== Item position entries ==
§ §
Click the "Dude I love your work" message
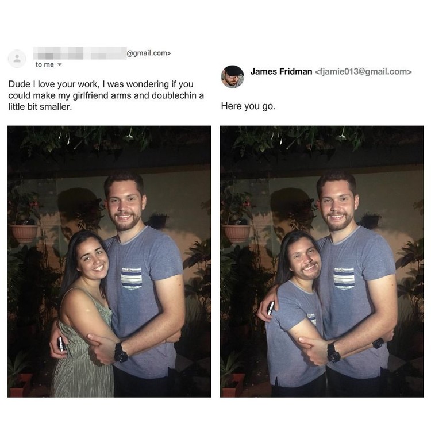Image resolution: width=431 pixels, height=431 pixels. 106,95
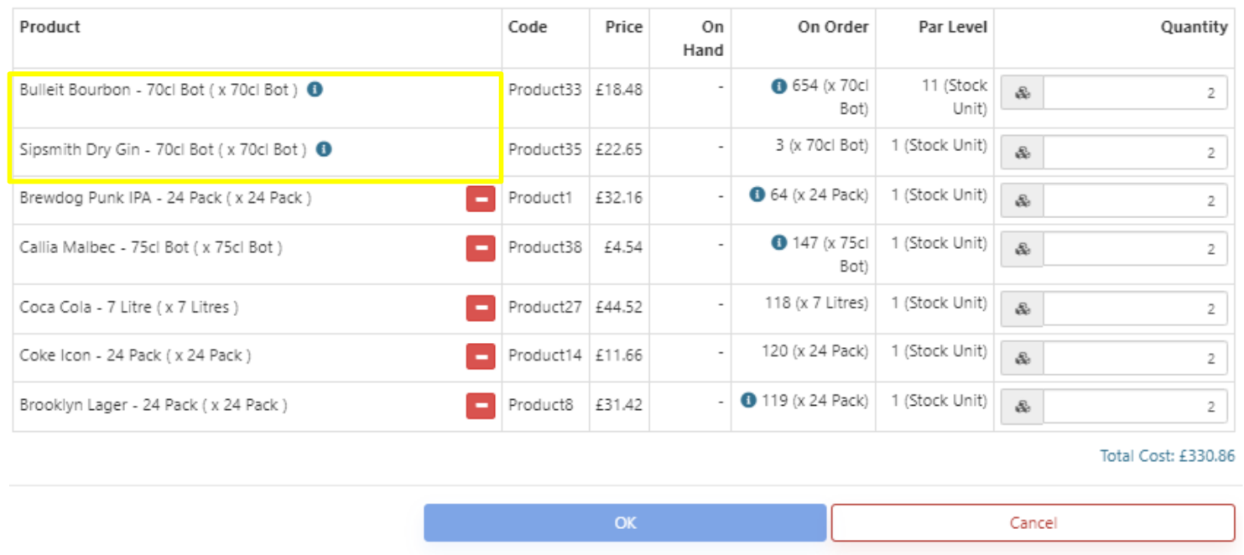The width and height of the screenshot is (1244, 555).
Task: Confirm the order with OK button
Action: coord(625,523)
§ §
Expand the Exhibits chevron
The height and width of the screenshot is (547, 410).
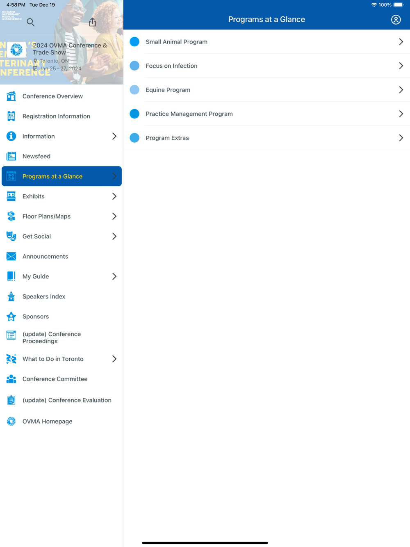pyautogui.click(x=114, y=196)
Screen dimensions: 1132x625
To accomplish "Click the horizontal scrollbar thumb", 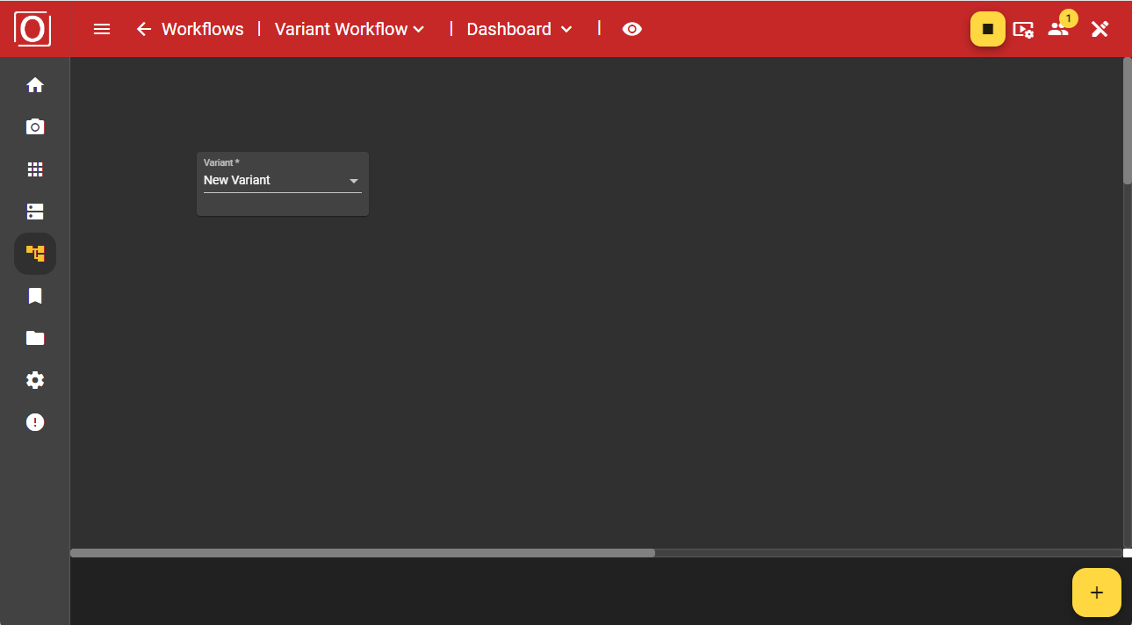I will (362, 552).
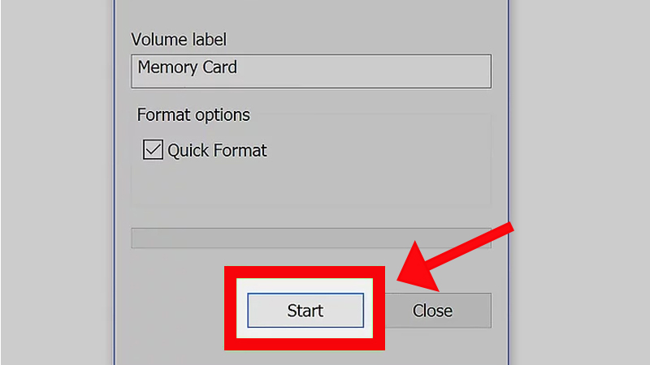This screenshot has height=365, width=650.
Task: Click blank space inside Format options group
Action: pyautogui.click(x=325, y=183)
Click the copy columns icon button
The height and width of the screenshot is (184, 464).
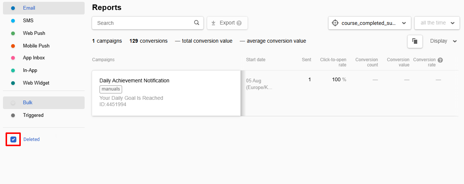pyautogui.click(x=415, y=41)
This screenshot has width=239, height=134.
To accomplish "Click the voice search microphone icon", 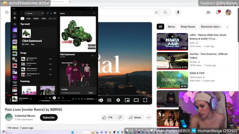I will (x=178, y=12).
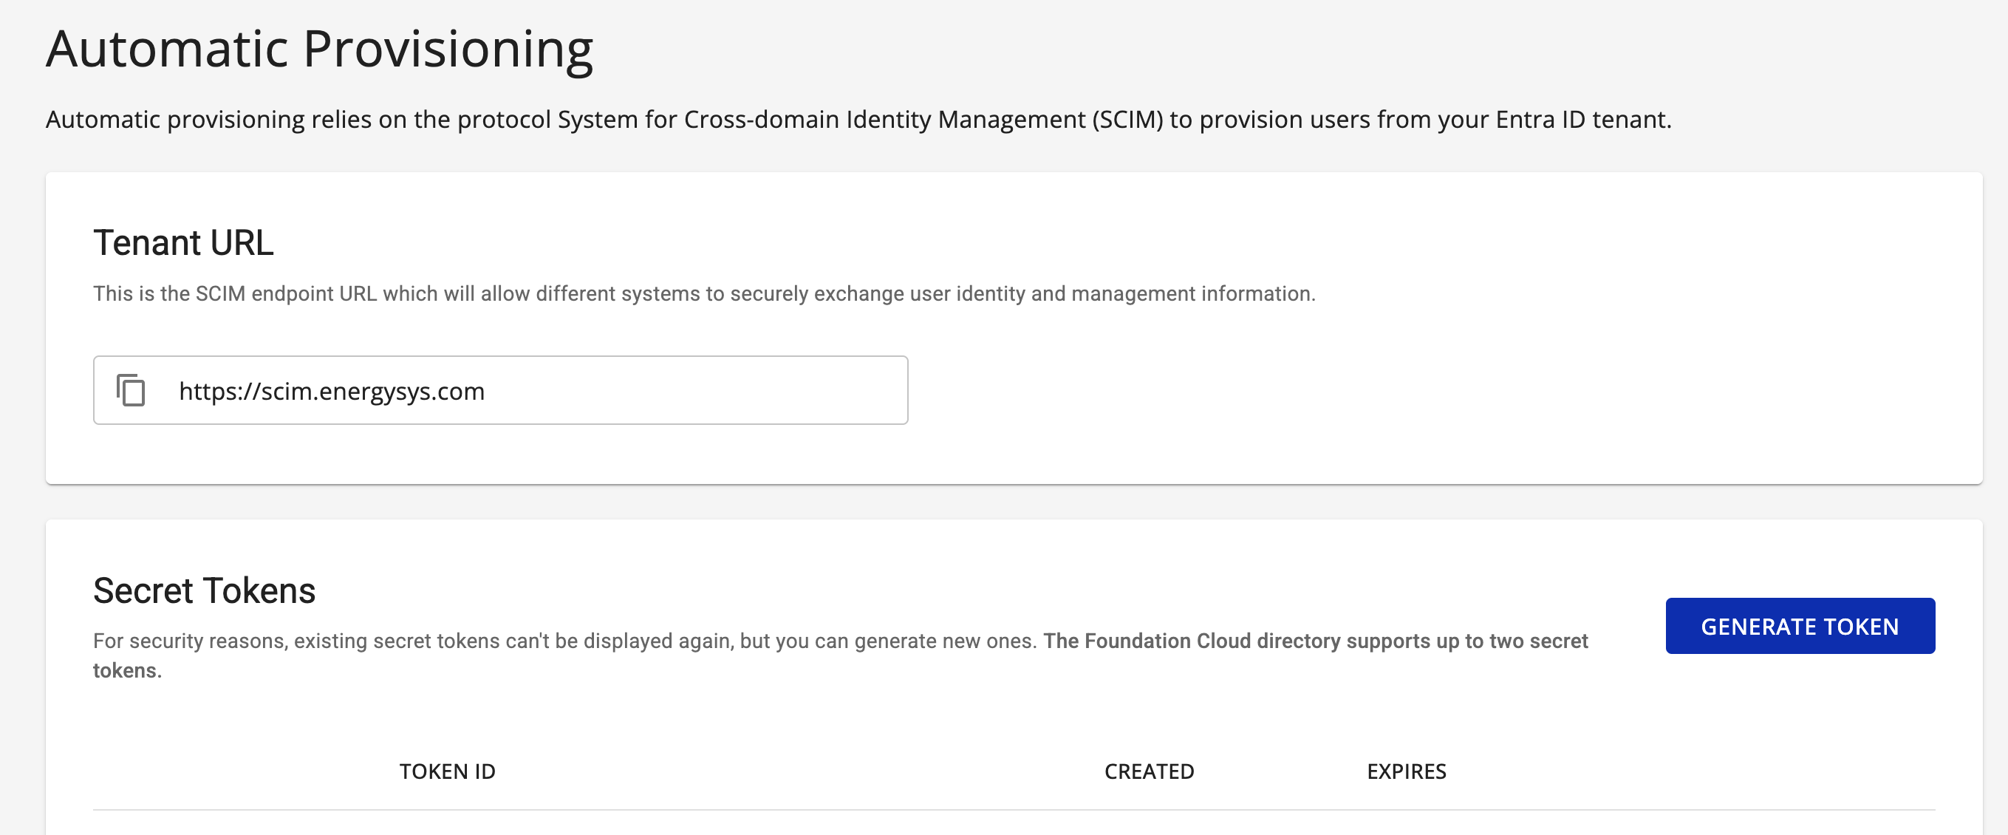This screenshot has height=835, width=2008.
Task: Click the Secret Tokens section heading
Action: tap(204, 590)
§ §
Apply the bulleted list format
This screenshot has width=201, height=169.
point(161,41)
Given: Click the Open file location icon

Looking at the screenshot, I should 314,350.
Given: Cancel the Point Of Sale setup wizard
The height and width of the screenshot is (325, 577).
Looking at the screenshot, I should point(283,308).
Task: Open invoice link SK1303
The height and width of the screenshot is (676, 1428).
§ §
Copy verbatim everything in the entries above from the line containing "Given: Cancel the Point Of Sale setup wizard" down to the line containing "The height and width of the screenshot is (676, 1428).", including both of those lines.

== Exercise output ==
Given: Cancel the Point Of Sale setup wizard
The height and width of the screenshot is (325, 577).
Looking at the screenshot, I should point(283,308).
Task: Open invoice link SK1303
The height and width of the screenshot is (676, 1428).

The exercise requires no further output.